In this Thursday, May 26, 2016 photo, the only school building sits empty as the last day of school was unexpectedly cancelled in Dietrich, Idaho. The cancellation was announced amid the small community struggle with the national attention brought by reports that a disabled black football player was raped by his white high school teammates. The allegations of racist taunts and physical abuse suffered by the teen were revealed this month when the family filed a $10 million lawsuit against the Dietrich School District. (AP Photo/Kimberlee Kruesi)

Idaho school officials deny they knew about months of racial taunts and physical abuse against a black teenager who prosecutors say was sexually assaulted by three white football players in a locker room.

The Dietrich School District, coaches and other defendants listed in the victim’s federal lawsuit said Thursday they weren’t aware of abuse allegations until after the rape was reported.

“Defendants reassert that they neither knew or had reason to know of any alleged harassment or bullying, etc., of plaintiff,” according to court documents. “To the contrary, of defendants’ knowledge, plaintiff was well-liked by the rest of his teammates on the high school football team, had many friends on the team and was treated well by them.”

The defendants even dispute which date the attack took place, arguing the alleged incident took place Oct. 22, not Oct. 23 _ which was the date given in the victim’s lawsuit.

The victim’s family says the school failed to prevent bullying and attacks despite many of the incidents happening in front of school officials.

The lawsuit says the victim faced racial slurs including the N-word, was forced to recite a Ku Klux Klan song and was subjected to a nighttime fistfight during football camp.

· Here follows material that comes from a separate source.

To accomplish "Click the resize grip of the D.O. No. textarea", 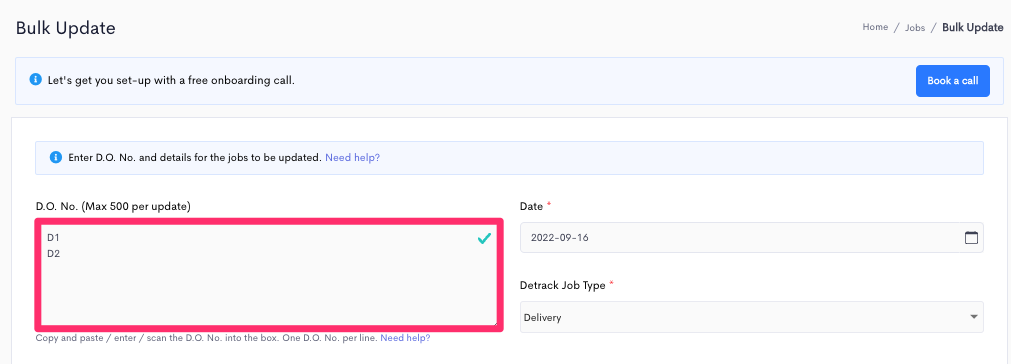I will coord(493,321).
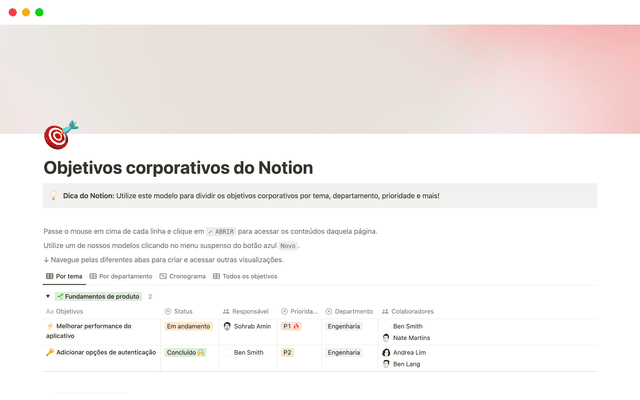Collapse the Fundamentos de produto group

47,297

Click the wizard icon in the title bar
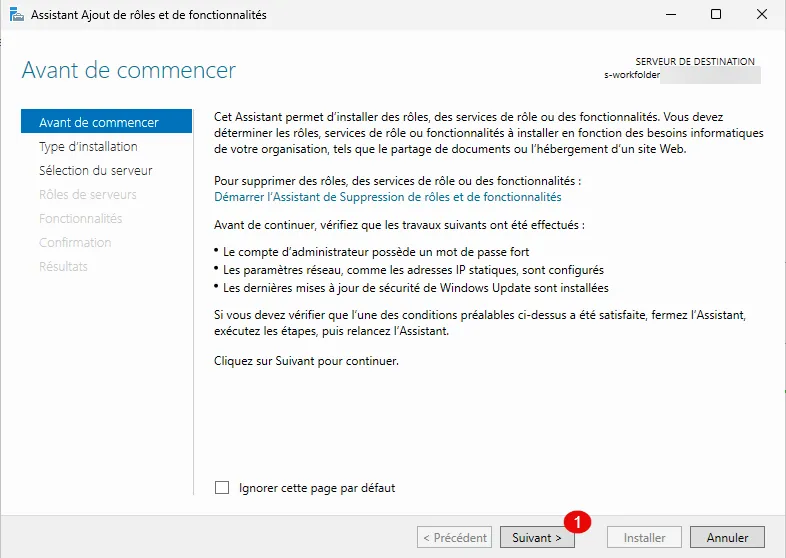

In this photo taken Thursday, May 26, 2016, a sign welcomes residents and visitors to the tiny town in Dietrich, Idaho. (AP Photo/Kimberlee Kruesi)

In this photo taken Thursday, May 26, 2016, a sign welcomes residents and visitors to the tiny town in Dietrich, Idaho. (AP Photo/Kimberlee Kruesi)

Dietrich is a rural town of just 330 people, made up of a predominantly white and religious population.

Meanwhile, school officials say the only allegation listed in the victim’s lawsuit that actually occurred was that a student did draw the victim as sitting in the back of a bus on a chalkboard. However, the school argues the student is a good friend of the victim and did not know the negative connotations of the drawing.

John R.K. Howard, 18, and Tanner Ward, 17, have been charged with felonies in adult court. A third teen is charged as a juvenile, and those court records are sealed.

Idaho law mandates that juveniles ages 14 to 18 accused of certain felony crimes on or near school campuses be charged as adults. That includes the sex assault charge.

Ward’s attorney has declined to comment to The Associated Press, saying he was court-ordered not to discuss his client’s case with the media. Howard’s attorney did not return a request for comment.

According to the lawsuit, the victim was attacked after a fellow teammate pretended to want to hug him. Instead, the teen held him down so another student could assault him with a clothes hanger.